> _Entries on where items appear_

☆ ☆ ☆ ☆

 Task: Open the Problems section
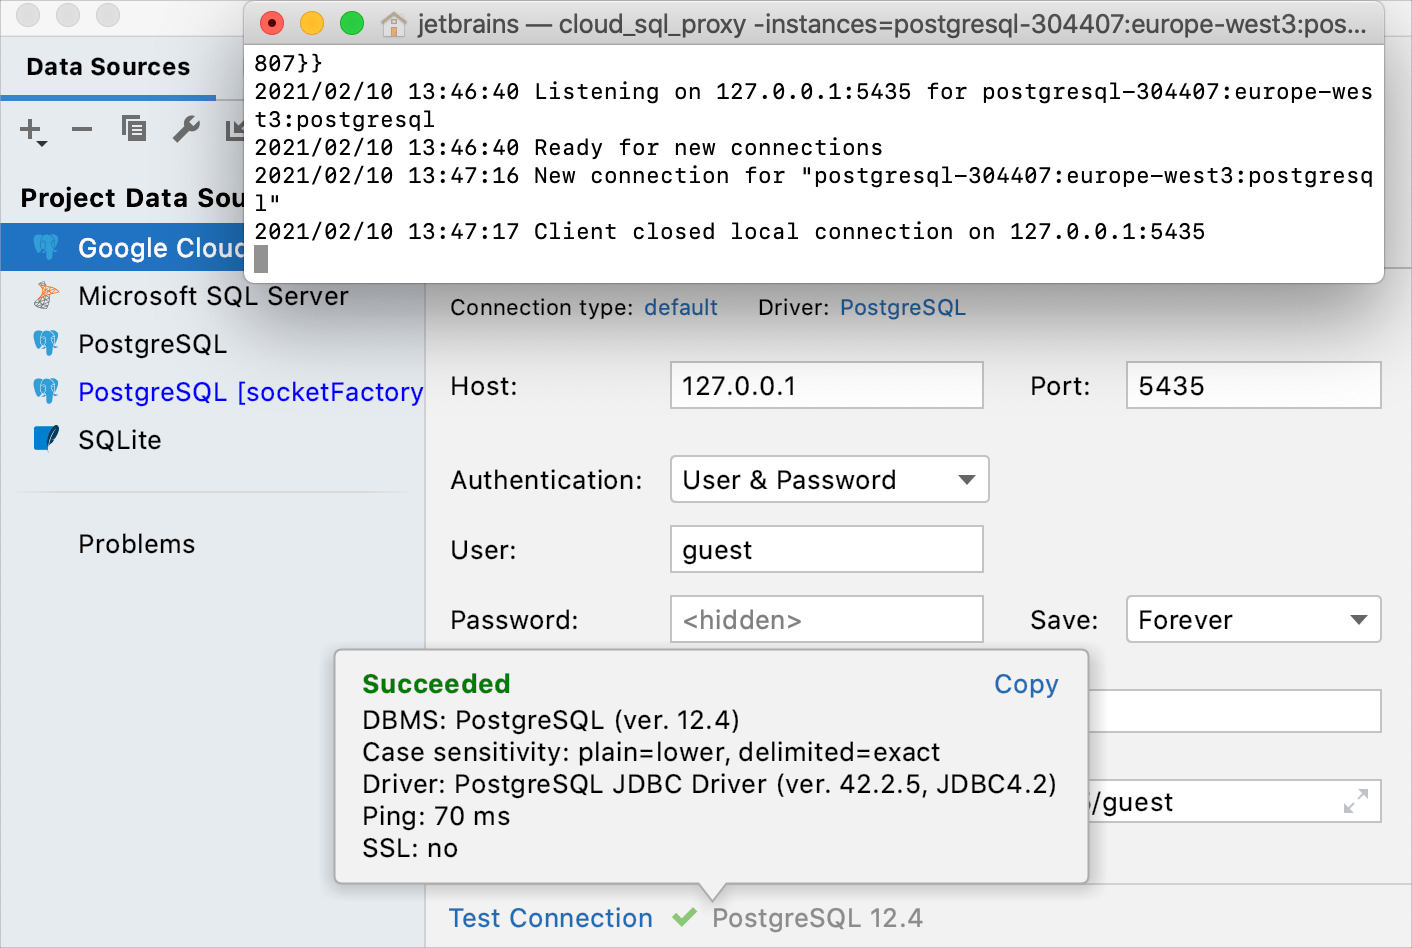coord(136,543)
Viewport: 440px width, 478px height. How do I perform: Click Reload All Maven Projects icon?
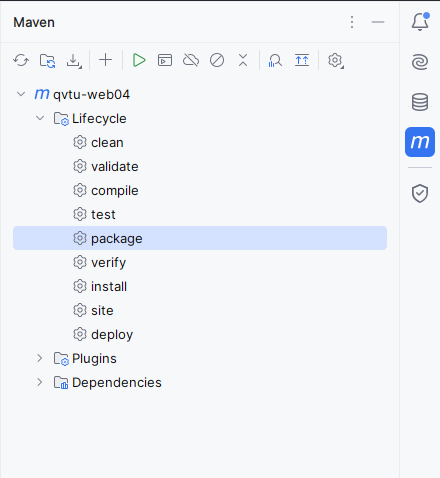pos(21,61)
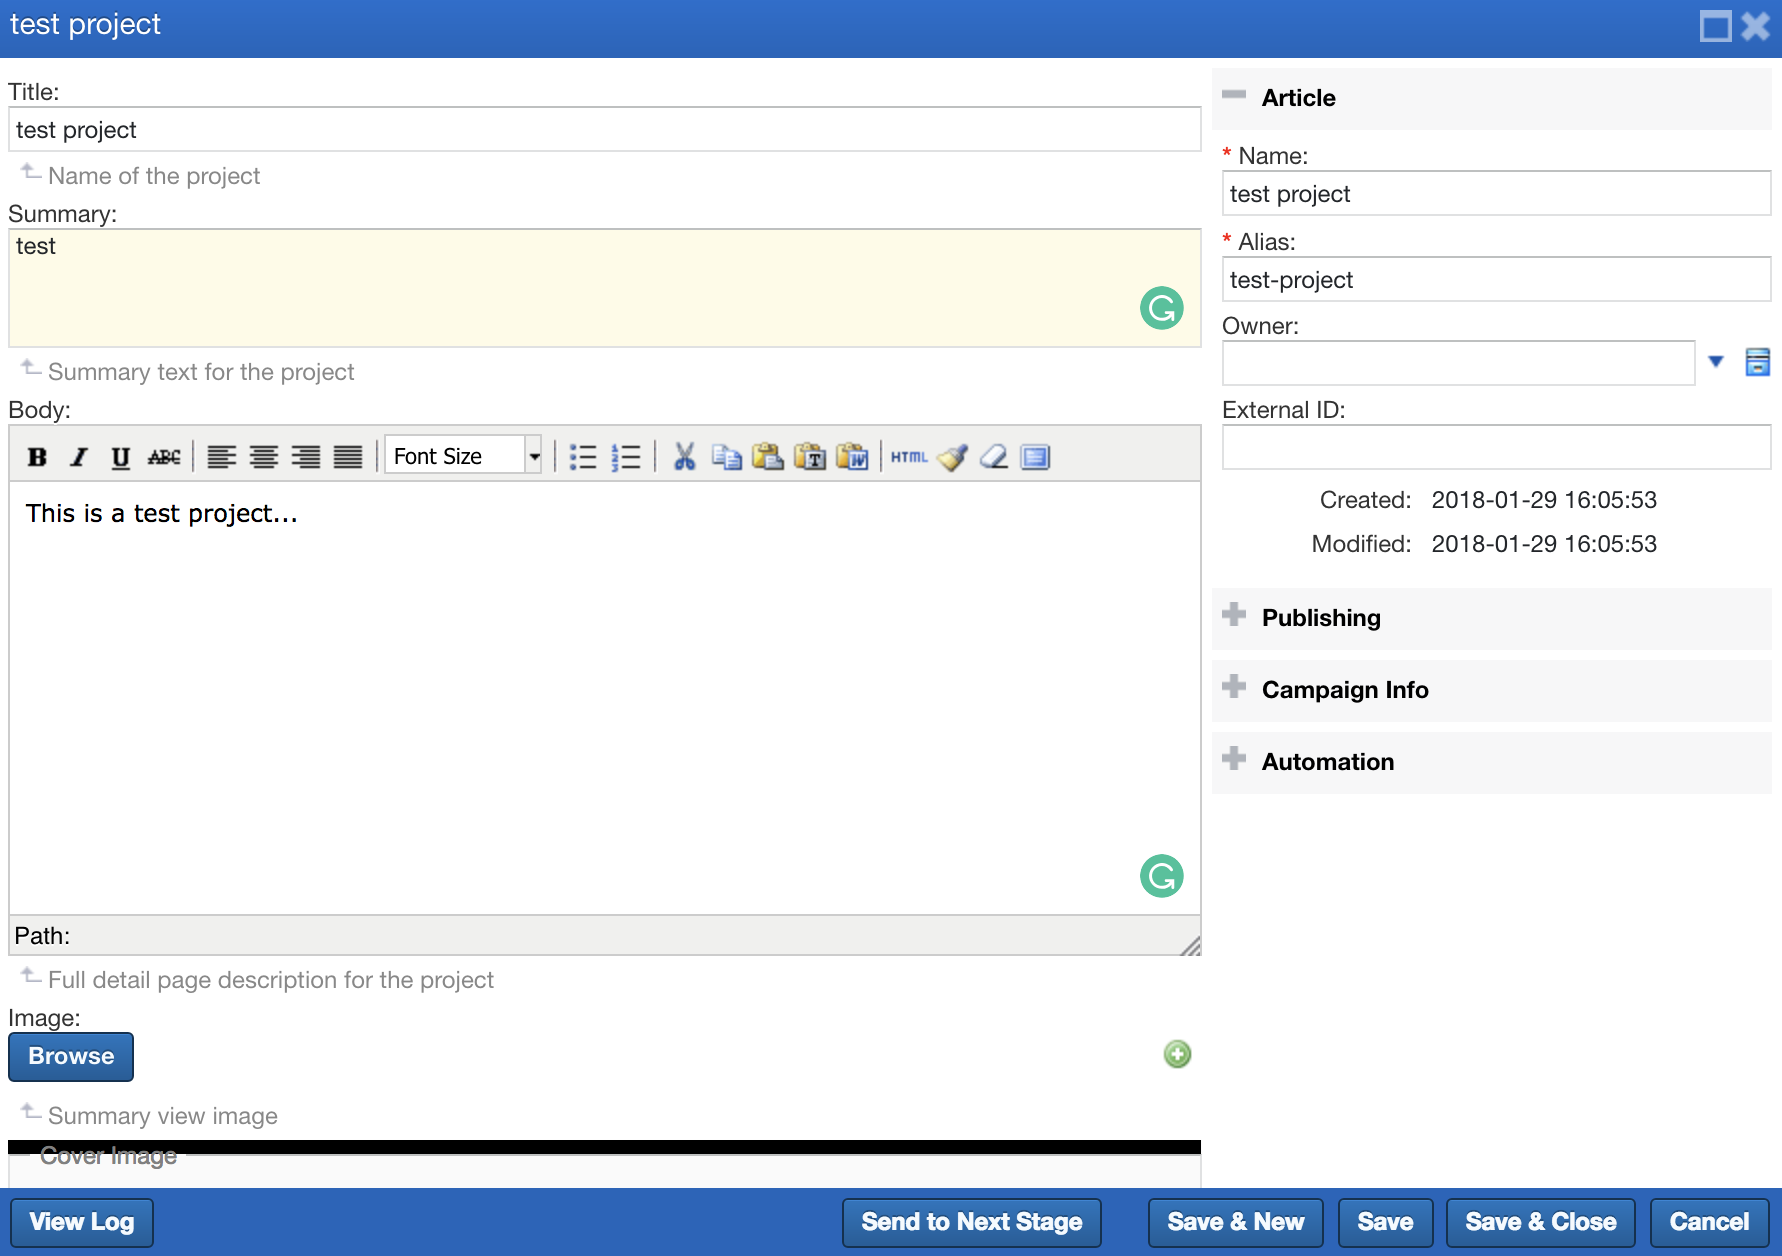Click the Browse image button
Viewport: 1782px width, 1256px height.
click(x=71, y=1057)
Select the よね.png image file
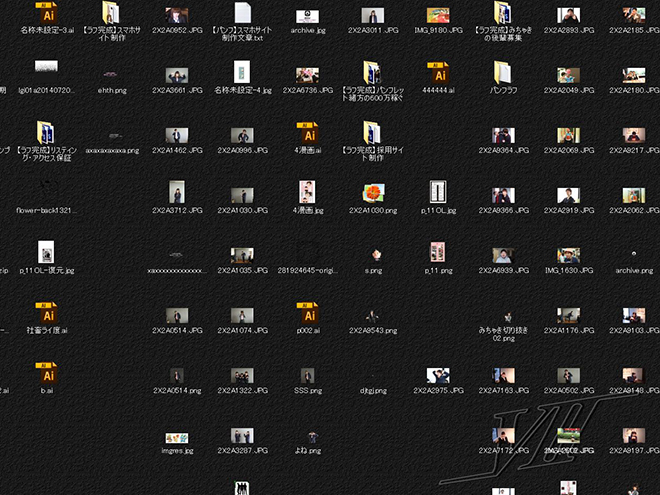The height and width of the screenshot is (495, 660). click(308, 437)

☆ ☆ ☆ ☆

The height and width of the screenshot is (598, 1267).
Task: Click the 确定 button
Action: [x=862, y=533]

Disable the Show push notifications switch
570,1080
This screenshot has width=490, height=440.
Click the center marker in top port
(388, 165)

☆ ☆ ☆ ☆

> _WHAT YOU NEED TO DO_
From the data above, extract each line that contains the string "Viewport". Matching is case-sensitive.

> _COMPLETE ANSWER_
Viewport: 440px width, 478px height. How do I perform: Click Reload All Maven Projects icon?
Viewport: 1782px width, 1256px height.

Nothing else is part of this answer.